A inocuidade da STAYAWAY Covid para a privacidade não justifica a sua adoção obrigatória, não sendo aceitável compará-la com as redes sociais (que são de adesão voluntária e não controladas pelo Estado).
Esta discussão surge como desresponsabilização dos agentes políticos. O aumento de casos era de esperar e não será desculpável se o sistema de saúde não der resposta. Não aceito que me queiram incutir a ideia de que aquilo que se passa é da responsabilidade de quem não instalou uma app.
A semana passada ficou marcada pela notícia da intenção do Governo tornar obrigatória uma aplicação informática de contact tracing, que visa combater a propagação do vírus responsável pela covid-19. A discussão mais audível nesta questão prendeu-se com a privacidade.
Alguns dos defensores da obrigatoriedade da app vieram defender a inocuidade desta para a privacidade dos utilizadores, em particular quando em comparação com outras realidades – nomeadamente, redes sociais. Este argumento parte de uma premissa correta, mas foi utilizado de forma enviesada.

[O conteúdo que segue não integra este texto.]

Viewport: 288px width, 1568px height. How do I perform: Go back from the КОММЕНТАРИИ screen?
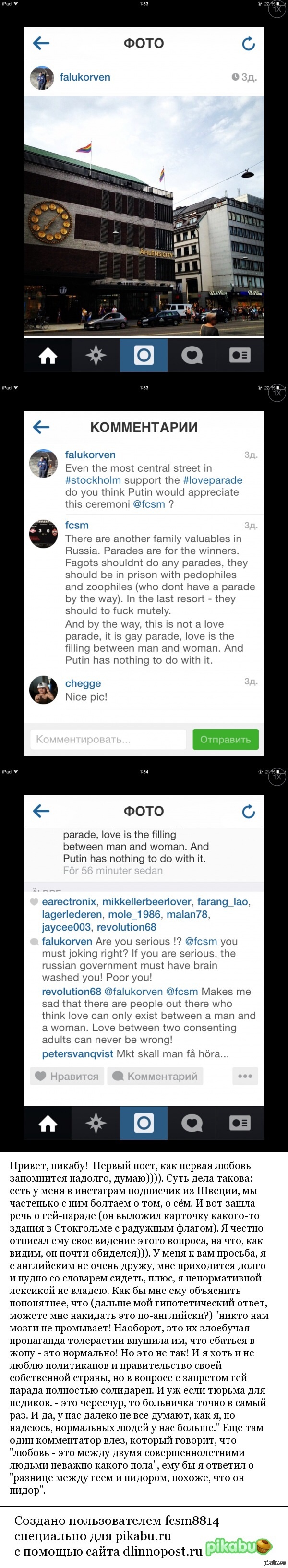tap(41, 427)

Efetivamente, os dados recolhidos pela aplicação em causa são reduzidos. O ponto fundamental para a STAYAWAY Covid não ser, à partida, problemática para a privacidade dos utilizadores prende-se com a inexistência de centralização dos dados de localização. Contudo, tal não se deve a quem desenvolveu a app ou ao Estado que a implementa. Curiosamente, tal característica deve-se a quem desenvolveu a base tecnológica para as aplicações deste género – Google e Apple. Estas entidades desenvolveram a base com os dados descentralizados, resistindo às pressões de vários Estados (alguns dos quais vieram a recusar utilizar a solução tecnológica desenvolvida por aquelas empresas). Isto faz com que o risco para a privacidade de cada um seja efetivamente diminuta!
Contudo, não pode colher o argumento de que tal justifica a adoção obrigatória da app. Desde logo, porque não é intelectualmente honesto compará-la com outras aplicações ou serviços, como as redes sociais. Nomeadamente, devido a dois motivos. Em primeiro lugar, nenhuma rede social é de registo obrigatório. A natureza voluntária da adesão a tais serviços torna-os insuscetíveis de comparação com uma aplicação que seja de utilização obrigatória. Em segundo lugar, o facto da STAYAWAY Covid ser da responsabilidade do Estado torna toda esta análise única. Por muito que um privado possa colocar em perigo a privacidade de um utilizador, nunca terá o poder que o Estado representa.
Assim sendo, não é com base no argumento da privacidade que será possível fundamentar a obrigatoriedade da app em causa.
A STAYAWAY Covid abre a uma discussão muito mais vasta. Não sendo possível estender-me sobre o tema, remeto para a tomada de posição assumida pelo Conselho Nacional de Ética para as Ciências da Vida, que integro.[1]
A evidência científica aponta para a ineficiência da solução tecnológica em apreço. Assim sendo, considerando os problemas que se levantam, nomeadamente no respeito pela igualdade, cabe questionar a pertinência da obrigatoriedade da utilização da aplicação.
Fundamentalmente, a discussão relativamente à obrigatoriedade de instalação da STAYAWAY Covid surge como forma de desresponsabilização dos agentes políticos, o que não se pode tolerar. Se aquilo que se passou no País, em particular com o Serviço Nacional de Saúde, entre março e junho foi desculpável, por não ser previsível e impossível de preparar, o mesmo não ocorrerá com a forma como o país responderá à pandemia nos próximos seis meses.
O aumento de casos, com o retomar de boa parte das atividades quotidianas – do trabalho à escola -, era de esperar. Caberá a cada um questionar se o sistema de saúde se preparou convenientemente para este aumento. Não é aparente que tenha havido reforço de meios, nomeadamente humanos. Aquilo que se passará não é desculpável. Não aceito que me queiram incutir a ideia de que aquilo que se passa é da responsabilidade de quem não instalou uma app.
[1] O CNECV entende, nomeadamente, que:
A tecnologia de contact tracing não pode ser considerada estratégia de saúde pública alternativa aos processos convencionais de controlo nacional da pandemia;
A generalização de aplicações móveis pode acarretar efeitos perversos;
As aplicações devem basear-se no princípio ethics by design, devendo a sua implementação ser acompanhada de cuidada ponderação ética, afirmando o dever do Estado proteger a reserva de intimidade da vida privada
Existe uma objeção ética fundamental para se recomendar a sua utilização com caráter obrigatório, devendo ser garantida a proteção relativamente a qualquer tipo de pressão social que condicione os cidadãos para a adoção das aplicações móveis.